La historia del techno en Detroit es un fenómeno muy curioso porque poco de sus primeros pasos este sonido tuvo que buscar el reconocimiento en otras latitudes como Londres, Manchester o Berlín. Unos años más tarde, con la irrupción de las raves, también tardía con respecto a Europa, el techno empieza a tener tirón en EE.UU., pero a sus pioneros ese reconocimiento les pillará ya como más de 30 años. Así que todo el peso de la evolución del techno quedará en manos de los miembros de la segunda y tercera ola de productores que, como Carl Craig, si que ganarán pasta con sus producciones y sus bolos por Europa (recuerdo que cada vez que Carl Craig volvía al The Loft del Razz lo hacía con la foto de un vástago nuevo en su cartera). Y no olvidemos una cosa muy importante, el techno en sus inicios tiene más que ver con fiestas de instituto, que con un club oscuro y siniestro de gente sangrando por las orejas. En aquellas fiestas con olor a perfume italiano se escuchaba italo disco como sonido de distinción, muy curioso teniendo en cuenta que yo lo escuchaba en los autos de choque de las fiestas de mi barrio que olía a todo menos a perfume italiano caro. Aquel romanticismo que desprendía el primer italo más cósmico también caló en la imaginería musical de los futuros productores de techno. Carl Craig, Derrick May, Jeff Mills o Kevin Saunderson son al techno lo que el Athlétic de Bilbao al fútbol de toda la vida. Nombre que llevan muchos años acompañándonos y que parece que lleven toda la vida ahí. Pero a principios de los 20000 aún nos quedaba por (re)descubrir la letra pequeña de todos aquellos esforzados productores anónimos que, en un momento u otro, fueron pasando por clubs de Barcelona como los bombásticos Octave One, la pericia técnica del también dibujante de cómics Alan Oldham aka DJ T-1000 o el siempre elegante y soulero Alton Miller.. Por no hablar de ese álbum de X-102, Discover the ring of Saturn, que de tan mítico parecía hasta mentira (hasta que pudimos gozarlo en directo en el Sónar de la edición de 2008 con unos problemas técnicos iniciales que retraso el inicio y potenciarían aún más la expectación inicial de los technoheads).
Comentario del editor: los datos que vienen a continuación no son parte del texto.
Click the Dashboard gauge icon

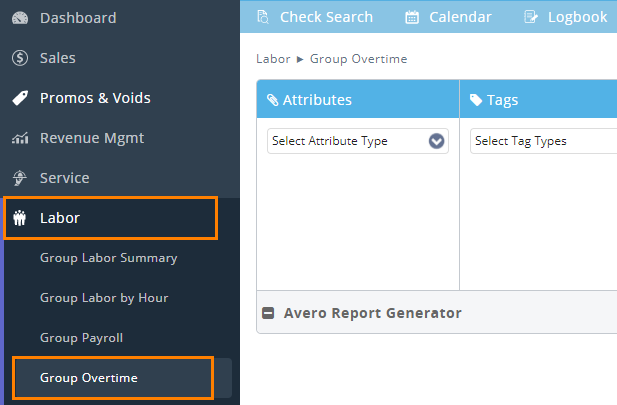coord(19,18)
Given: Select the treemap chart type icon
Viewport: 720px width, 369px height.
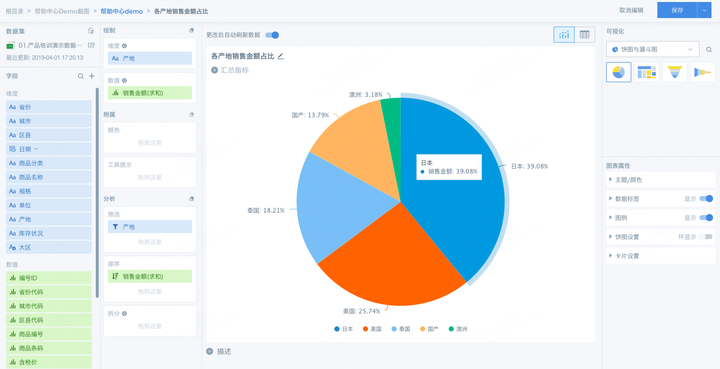Looking at the screenshot, I should pos(647,72).
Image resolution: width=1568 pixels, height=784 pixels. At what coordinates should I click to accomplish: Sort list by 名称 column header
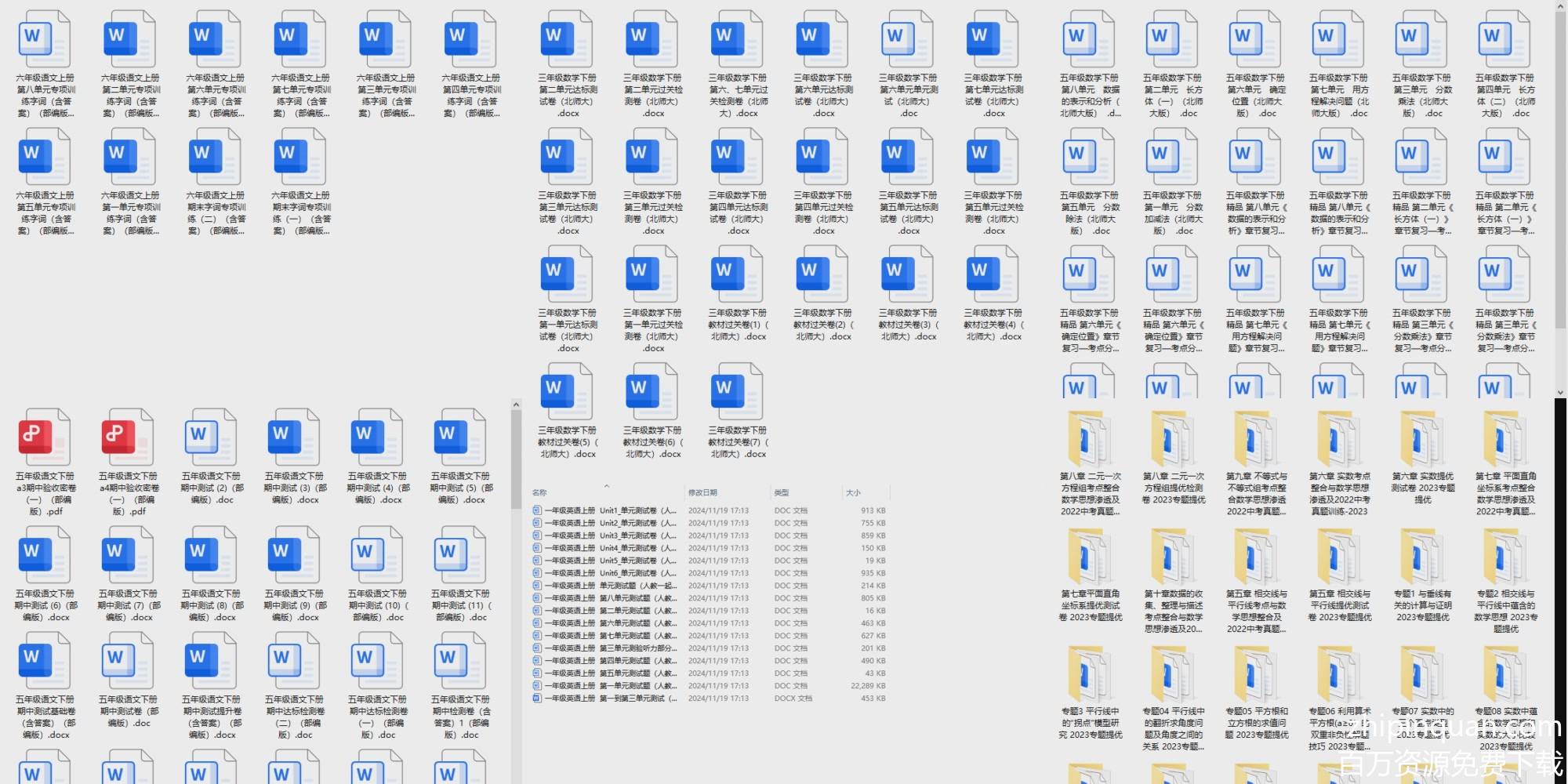coord(539,492)
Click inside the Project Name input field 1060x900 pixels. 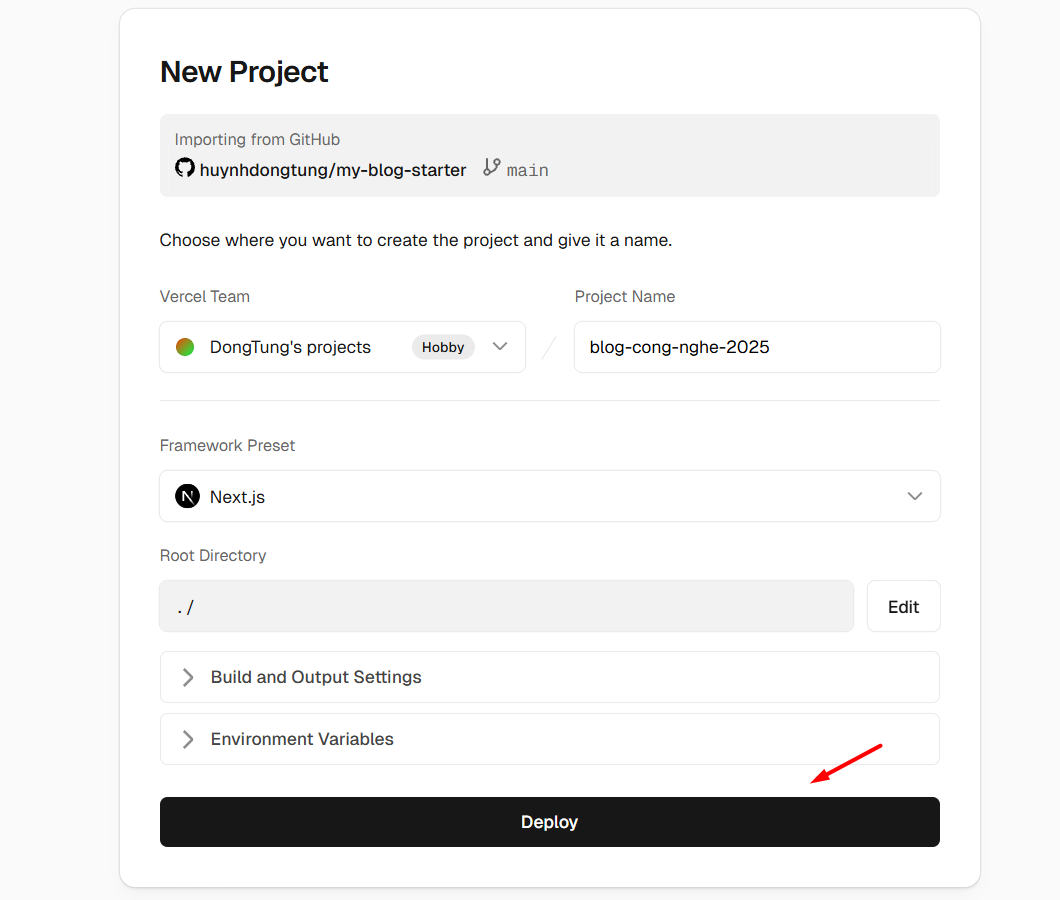pyautogui.click(x=757, y=347)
Otras consideraciones a tener en cuenta respecto al libro es que el autor deja claro, ya desde el principio, que no va a profundizar en el tema de las drogas (que por cierto, eran tabú entre los productores de la primera época del techno, no así para Richie Hawtin que gracias a las visitas al lavabo con Sven Väth pudo salir del cascarón en el que permanecía desde que se llevó la reprimenda de la primera hornada de artistas negros del techno que lo tacharon de oportunista). Bueno, en años posteriores al propio Juan Atkins se le irá la mano en cabina con según qué sustancias, de hecho en más de una ocasión parecía estar contactando con la mente con algún extraño planeta lejano. Tal vez por eso decidió empezar a drogarse. Se debe haber sentido muy solo en este mundo. Pero bueno, por lo general, los pioneros de Detroit se mostraron bastante contrarios a las drogas, así que en cuanto entraron en juego en las raves, los popes se retiraron a sus madrigueras a recuperar el soul en lo suyo. Cuando salieron de ellas, ciudades como Amsterdam, Berlín o Birmingham se habían convertido en la meca de los nuevos amantes del techno que con el tiempo y un buen bolsón de drogas cada vez más potentes fue perdiendo el funk en beneficio del martillo pilón.
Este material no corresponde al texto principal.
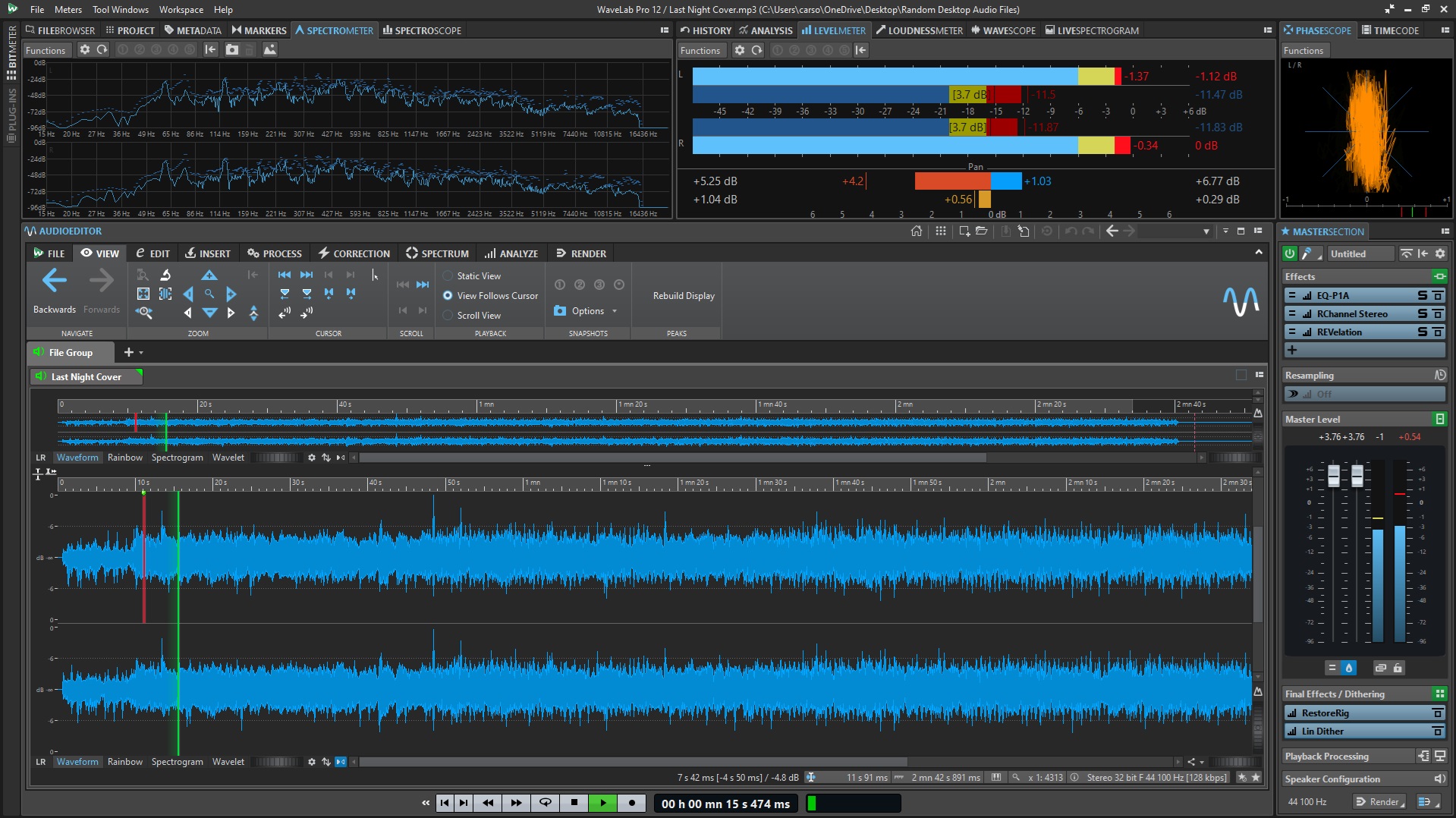The image size is (1456, 818).
Task: Click the Backwards navigation arrow
Action: pos(54,282)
En resumidas cuentas, el libro de Dan Sicko es un recorrido por la paradójica relación, de naturaleza casi imposible, entre una ciudad y el sonido que se supone la describía. Un sonido que tuvo que encontrar todo un Océano Atlántico de por medio para reconocerse y reivindicarse. A estas alturas de partido se antoja una guía más práctica para los que se le ocurra empezar en esto ahora, que para los talluditos tecnócratas de toda la vida.